The exhibition is focused on the Japanese folding screen, or byobu, defined as an "enclosure" or a "protection against" (byo) the wind (bu). A flexible technique for dividing space, screens were folded, moved, and stored as needed. As Japanese architecture often utilized one space for many purposes, the exquisitely painted Japanese screen played an integral role in defining the ever-changing interior spaces. In addition, the castles or compounds of the warlords (daimyo) were constructed for practical purposes at the expense of exposure to natural light. As such, the reflective gold often used on screens helped to illuminate the dim inner chambers of the fortifications. The basic functionality of the screen not only enabled its owner to create a highly decorative space but also allowed for expression of personal taste and style.

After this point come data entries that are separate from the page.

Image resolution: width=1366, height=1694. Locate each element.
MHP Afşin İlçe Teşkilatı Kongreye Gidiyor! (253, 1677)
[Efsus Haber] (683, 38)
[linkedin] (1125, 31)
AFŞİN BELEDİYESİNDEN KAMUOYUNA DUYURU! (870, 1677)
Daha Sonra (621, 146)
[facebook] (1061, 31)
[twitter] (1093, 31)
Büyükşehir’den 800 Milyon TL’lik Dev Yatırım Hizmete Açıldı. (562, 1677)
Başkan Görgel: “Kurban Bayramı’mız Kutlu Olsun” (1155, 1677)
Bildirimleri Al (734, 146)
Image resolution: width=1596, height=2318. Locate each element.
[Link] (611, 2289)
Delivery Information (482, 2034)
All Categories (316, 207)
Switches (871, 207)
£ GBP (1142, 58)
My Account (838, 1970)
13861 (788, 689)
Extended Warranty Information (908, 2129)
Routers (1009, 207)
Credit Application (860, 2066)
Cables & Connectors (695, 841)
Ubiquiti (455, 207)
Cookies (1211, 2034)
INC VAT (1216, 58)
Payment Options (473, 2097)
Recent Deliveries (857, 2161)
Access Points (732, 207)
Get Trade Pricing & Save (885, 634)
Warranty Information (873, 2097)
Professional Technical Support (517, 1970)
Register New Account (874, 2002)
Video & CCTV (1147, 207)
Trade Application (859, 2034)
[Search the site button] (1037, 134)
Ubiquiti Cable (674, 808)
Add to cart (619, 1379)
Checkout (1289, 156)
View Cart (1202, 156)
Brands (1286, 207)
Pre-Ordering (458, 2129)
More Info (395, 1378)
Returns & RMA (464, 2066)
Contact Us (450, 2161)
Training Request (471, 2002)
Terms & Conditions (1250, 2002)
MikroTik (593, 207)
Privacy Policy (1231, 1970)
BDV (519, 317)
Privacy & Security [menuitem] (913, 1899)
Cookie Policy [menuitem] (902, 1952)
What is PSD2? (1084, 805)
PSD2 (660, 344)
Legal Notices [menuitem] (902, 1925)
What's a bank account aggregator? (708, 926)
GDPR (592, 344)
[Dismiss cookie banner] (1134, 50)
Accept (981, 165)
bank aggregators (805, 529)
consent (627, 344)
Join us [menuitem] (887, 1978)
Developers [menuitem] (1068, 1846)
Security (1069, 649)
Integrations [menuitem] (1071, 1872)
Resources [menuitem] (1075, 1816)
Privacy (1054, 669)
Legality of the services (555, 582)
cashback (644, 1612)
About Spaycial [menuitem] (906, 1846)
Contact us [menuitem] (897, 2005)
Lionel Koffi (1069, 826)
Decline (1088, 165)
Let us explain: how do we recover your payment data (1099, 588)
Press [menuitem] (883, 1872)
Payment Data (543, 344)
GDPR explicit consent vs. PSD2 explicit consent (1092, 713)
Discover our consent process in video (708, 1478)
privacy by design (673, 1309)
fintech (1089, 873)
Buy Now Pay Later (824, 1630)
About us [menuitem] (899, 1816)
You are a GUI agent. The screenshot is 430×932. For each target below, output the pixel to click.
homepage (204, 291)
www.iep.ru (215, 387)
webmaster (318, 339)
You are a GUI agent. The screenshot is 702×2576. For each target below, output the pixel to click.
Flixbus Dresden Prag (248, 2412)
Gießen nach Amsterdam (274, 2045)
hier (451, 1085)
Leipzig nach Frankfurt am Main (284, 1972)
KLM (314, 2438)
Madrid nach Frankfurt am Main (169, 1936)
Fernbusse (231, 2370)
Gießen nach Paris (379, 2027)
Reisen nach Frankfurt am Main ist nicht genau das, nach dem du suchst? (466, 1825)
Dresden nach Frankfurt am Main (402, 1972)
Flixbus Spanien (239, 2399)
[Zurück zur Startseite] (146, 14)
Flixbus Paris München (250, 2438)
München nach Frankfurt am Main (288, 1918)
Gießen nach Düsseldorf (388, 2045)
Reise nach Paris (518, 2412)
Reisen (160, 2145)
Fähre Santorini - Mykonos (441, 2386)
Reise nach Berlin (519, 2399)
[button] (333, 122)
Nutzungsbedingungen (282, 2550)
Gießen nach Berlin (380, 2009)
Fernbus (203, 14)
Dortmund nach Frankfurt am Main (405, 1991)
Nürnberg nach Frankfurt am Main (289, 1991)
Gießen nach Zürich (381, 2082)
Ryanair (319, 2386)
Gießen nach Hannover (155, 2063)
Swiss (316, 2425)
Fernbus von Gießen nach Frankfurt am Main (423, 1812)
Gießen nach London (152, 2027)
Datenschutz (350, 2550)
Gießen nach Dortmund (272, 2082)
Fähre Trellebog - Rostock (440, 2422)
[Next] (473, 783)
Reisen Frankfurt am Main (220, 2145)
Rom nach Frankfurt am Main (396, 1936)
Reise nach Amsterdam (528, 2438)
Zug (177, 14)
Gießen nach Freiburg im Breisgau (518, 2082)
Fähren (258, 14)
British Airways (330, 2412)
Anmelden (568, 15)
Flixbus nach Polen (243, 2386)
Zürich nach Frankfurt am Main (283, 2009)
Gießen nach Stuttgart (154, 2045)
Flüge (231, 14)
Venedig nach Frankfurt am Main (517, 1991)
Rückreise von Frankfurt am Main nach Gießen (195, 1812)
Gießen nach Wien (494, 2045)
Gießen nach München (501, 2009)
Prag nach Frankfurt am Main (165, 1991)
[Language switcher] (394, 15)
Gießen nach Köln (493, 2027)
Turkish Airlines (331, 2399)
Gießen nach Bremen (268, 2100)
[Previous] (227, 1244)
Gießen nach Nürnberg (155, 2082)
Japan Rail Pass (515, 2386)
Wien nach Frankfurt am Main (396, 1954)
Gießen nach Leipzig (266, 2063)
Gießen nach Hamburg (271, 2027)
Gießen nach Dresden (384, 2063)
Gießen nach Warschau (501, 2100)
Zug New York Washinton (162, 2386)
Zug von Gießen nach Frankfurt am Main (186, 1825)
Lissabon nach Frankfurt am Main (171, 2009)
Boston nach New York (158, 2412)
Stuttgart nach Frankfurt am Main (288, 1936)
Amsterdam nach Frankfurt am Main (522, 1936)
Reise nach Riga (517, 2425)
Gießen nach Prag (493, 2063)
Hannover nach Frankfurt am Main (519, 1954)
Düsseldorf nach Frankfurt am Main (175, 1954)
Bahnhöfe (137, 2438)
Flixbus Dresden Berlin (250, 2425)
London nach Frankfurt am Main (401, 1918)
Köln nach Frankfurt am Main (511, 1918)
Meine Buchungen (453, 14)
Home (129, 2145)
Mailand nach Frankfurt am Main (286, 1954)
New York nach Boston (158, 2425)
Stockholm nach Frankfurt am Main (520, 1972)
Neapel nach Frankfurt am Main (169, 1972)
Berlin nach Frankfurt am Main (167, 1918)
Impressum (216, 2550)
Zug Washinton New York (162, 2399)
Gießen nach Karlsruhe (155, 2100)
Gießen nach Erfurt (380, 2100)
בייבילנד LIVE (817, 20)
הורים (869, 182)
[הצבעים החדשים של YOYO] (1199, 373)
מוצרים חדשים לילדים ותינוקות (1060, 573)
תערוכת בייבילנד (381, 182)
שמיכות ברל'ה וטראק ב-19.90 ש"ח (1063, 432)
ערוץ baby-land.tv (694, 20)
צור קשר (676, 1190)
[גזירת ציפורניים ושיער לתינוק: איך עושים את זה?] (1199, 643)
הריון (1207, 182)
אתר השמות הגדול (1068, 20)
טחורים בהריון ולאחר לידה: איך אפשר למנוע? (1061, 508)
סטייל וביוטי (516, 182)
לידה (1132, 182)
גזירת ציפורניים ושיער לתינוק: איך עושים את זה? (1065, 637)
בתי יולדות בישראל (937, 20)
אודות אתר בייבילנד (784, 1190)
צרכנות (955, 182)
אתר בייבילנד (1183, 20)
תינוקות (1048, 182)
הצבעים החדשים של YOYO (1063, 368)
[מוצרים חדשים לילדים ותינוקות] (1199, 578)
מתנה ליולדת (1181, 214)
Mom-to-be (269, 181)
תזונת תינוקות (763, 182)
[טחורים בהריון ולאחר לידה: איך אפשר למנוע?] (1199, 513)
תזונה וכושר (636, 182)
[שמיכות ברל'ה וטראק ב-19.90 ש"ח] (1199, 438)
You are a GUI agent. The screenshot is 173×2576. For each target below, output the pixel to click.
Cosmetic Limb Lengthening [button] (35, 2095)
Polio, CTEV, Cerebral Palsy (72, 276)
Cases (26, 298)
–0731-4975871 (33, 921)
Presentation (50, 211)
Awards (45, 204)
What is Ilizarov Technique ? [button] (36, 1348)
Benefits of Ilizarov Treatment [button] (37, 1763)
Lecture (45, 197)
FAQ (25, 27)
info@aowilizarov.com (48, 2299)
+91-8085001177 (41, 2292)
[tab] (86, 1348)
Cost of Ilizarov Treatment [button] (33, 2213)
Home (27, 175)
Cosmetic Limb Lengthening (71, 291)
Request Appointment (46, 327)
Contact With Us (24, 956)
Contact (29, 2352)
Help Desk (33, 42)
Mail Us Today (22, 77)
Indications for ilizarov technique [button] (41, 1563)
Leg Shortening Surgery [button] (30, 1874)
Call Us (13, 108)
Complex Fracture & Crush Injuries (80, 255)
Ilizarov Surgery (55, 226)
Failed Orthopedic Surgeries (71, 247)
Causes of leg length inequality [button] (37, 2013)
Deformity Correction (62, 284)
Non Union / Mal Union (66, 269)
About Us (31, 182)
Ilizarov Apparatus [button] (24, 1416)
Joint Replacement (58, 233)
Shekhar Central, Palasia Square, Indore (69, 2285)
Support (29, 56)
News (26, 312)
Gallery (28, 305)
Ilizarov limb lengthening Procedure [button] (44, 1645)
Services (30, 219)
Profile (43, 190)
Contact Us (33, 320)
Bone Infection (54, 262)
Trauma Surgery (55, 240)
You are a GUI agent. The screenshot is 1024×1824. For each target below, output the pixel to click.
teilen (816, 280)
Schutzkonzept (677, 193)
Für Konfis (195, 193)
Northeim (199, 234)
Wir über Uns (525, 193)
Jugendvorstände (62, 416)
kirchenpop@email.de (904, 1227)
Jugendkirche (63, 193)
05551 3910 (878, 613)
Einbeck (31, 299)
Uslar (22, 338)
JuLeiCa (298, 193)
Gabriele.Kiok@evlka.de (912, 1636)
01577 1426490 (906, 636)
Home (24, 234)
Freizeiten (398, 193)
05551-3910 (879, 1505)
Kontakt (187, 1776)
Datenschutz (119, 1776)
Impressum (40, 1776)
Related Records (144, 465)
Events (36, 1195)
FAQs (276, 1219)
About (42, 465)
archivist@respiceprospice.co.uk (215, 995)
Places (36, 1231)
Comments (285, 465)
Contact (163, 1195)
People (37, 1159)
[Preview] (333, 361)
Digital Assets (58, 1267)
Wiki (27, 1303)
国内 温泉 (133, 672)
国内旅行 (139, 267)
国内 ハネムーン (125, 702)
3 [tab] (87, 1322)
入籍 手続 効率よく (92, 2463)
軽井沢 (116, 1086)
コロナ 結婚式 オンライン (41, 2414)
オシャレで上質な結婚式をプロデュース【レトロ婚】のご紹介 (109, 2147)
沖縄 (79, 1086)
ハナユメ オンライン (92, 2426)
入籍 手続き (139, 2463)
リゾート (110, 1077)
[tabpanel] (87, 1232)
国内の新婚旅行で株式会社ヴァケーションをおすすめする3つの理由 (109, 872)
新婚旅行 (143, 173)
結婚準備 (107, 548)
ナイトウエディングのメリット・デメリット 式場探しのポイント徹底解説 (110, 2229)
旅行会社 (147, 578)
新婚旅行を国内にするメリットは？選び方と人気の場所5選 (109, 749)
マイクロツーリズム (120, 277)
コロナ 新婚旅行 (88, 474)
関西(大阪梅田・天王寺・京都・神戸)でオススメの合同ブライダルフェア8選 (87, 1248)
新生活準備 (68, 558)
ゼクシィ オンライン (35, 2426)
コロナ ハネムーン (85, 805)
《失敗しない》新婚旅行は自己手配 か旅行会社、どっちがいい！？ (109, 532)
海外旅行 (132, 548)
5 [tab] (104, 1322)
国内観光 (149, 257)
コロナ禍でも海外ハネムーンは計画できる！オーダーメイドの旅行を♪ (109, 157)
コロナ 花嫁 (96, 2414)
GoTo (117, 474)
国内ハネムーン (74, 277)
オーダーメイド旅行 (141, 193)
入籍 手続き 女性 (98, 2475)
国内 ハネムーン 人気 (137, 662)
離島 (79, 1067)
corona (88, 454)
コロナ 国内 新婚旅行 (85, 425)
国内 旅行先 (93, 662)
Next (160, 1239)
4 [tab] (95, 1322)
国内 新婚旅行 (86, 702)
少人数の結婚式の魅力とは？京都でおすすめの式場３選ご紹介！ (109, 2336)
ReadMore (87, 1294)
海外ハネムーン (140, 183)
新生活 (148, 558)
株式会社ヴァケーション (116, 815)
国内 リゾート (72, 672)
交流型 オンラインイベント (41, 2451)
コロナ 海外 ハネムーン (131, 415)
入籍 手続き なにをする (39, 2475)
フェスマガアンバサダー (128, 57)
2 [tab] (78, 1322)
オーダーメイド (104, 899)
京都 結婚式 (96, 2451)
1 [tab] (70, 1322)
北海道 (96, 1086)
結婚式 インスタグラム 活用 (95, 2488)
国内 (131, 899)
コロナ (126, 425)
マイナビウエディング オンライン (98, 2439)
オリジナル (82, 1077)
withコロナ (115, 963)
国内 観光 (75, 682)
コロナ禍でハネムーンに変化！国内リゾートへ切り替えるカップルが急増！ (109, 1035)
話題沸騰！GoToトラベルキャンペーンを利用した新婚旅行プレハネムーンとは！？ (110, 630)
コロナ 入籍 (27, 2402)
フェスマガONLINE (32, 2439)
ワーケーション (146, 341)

A diverse group of accomplished painting schools produced screens, enriching the interiors of castles, temples and private quarters with distinctive styles and sometimes opulent colors. The screens included in the Scholten exhibition reflect a variety of popular painting genres and subjects. For example, an 18th century eight-panel screen illustrating a continuous view of Birds and Flowers of the Four Seasons (from summer to winter, from right to left) incorporates a classic subject long associated with the Kano School (the painters of the samurai and daimyo class), with more decorative elements of the Tosa School (the painters of the courts) and Rinpa Schools. Screens of this type are often referred to as machi-eshi, literally, town pictures, in reference to their amalgamated painting styles. A six-panel screen dating to the 17th century illustrates a more serene view of Cedar and Maple in an Autumn Landscape. With gold utilized in the composition, this screen placed within an interior chamber may have reflected what little light was available, such as candlelight, while providing a suggestion of protection and privacy.